[Saved entries]

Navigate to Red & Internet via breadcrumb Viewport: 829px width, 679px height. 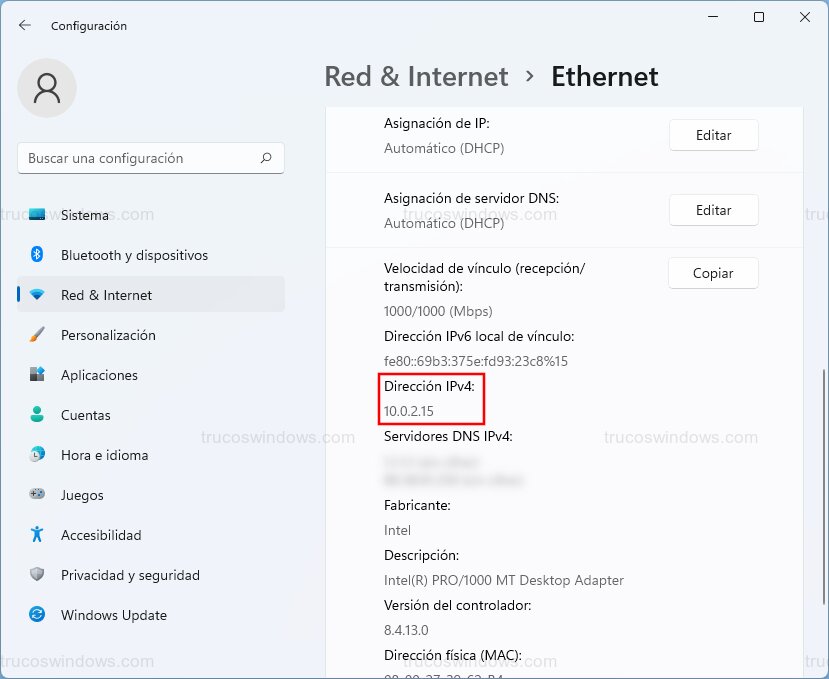coord(416,76)
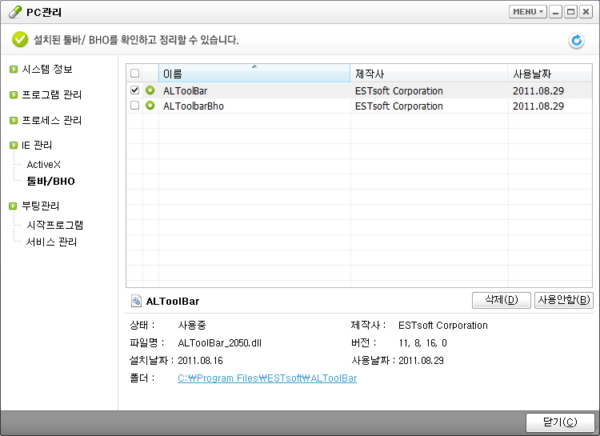Click the 사용안함(B) disable button

click(x=560, y=300)
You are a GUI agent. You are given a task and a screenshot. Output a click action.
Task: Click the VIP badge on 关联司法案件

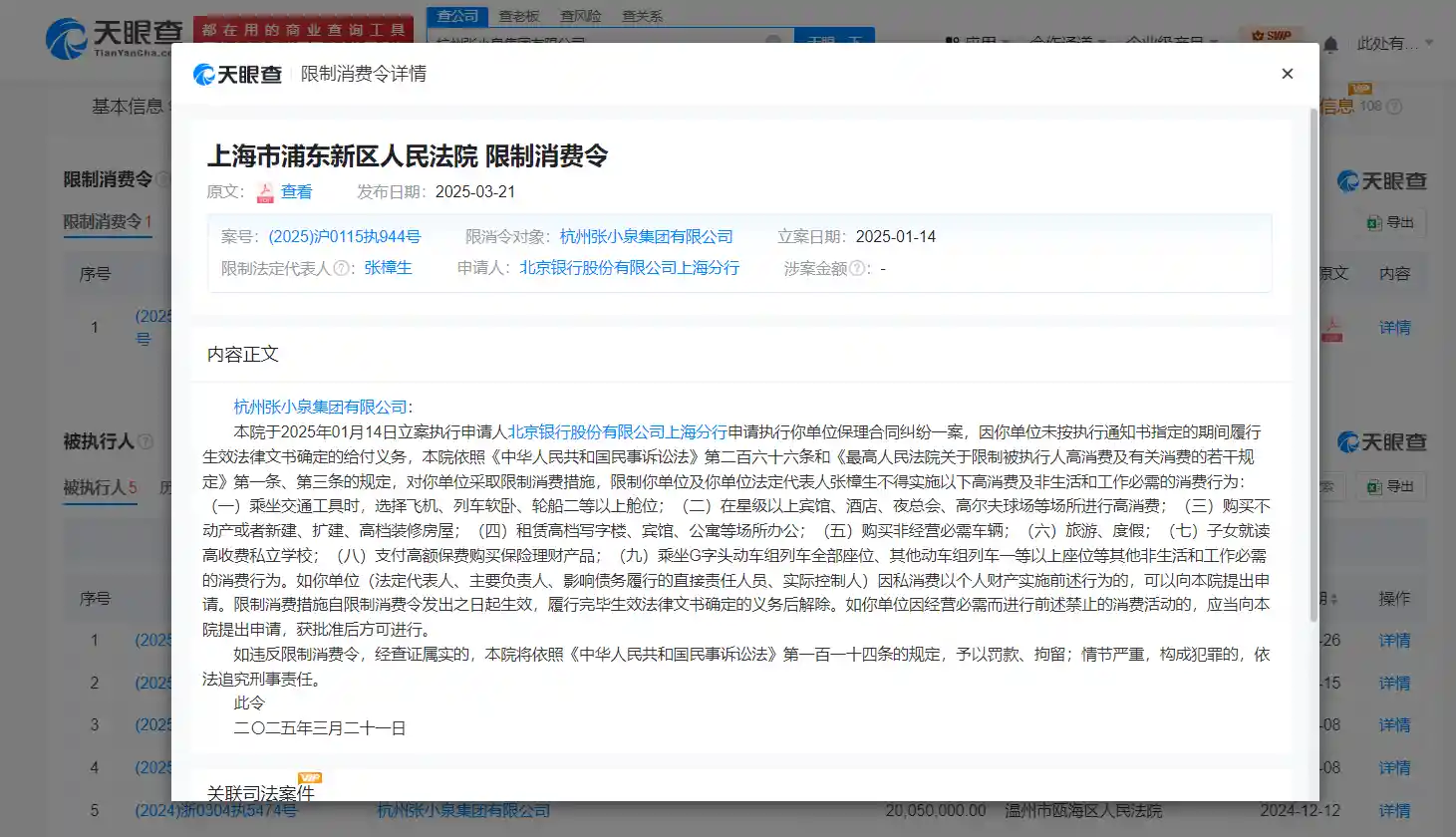310,779
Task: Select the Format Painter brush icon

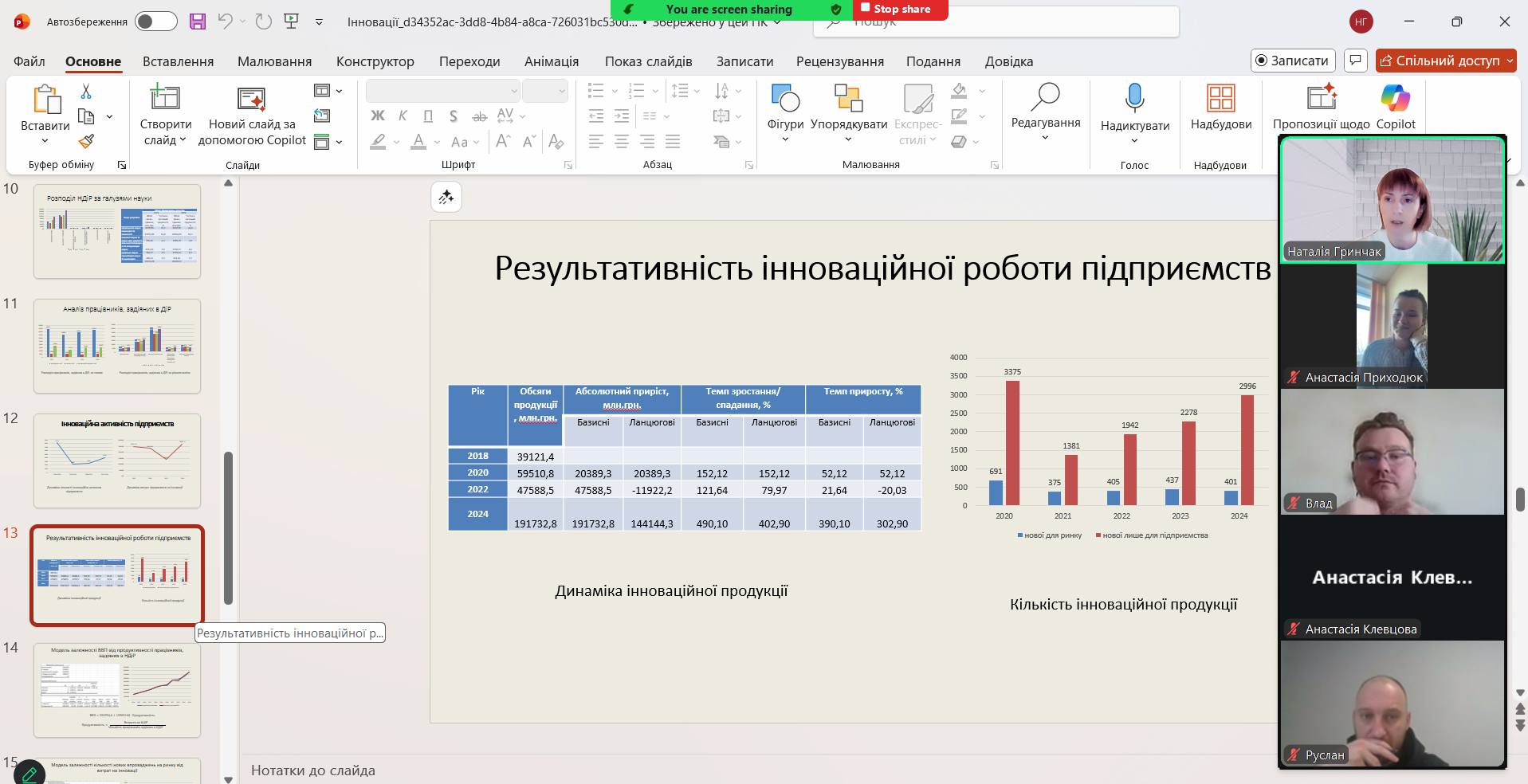Action: point(86,142)
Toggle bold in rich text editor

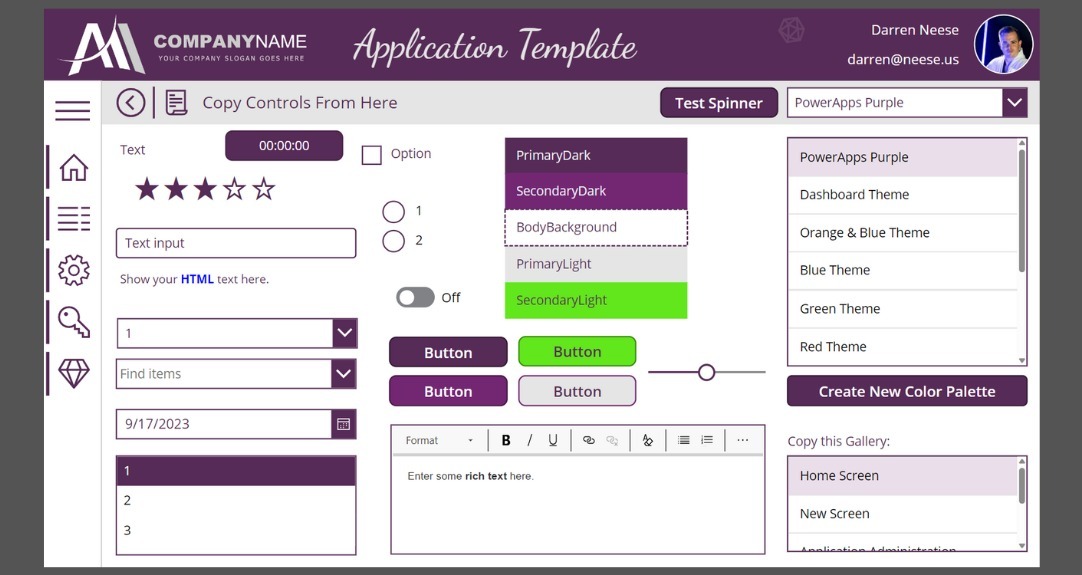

# What you have to do
Your copy should consist only of the lines from the one containing "Task: Click the VIP badge on 关联司法案件" through the last line of the entries above, reproduced exactly, without pictures.

# Reply
Task: Click the VIP badge on 关联司法案件

310,779
Task: Select the Format Painter brush icon

Action: point(86,142)
Toggle bold in rich text editor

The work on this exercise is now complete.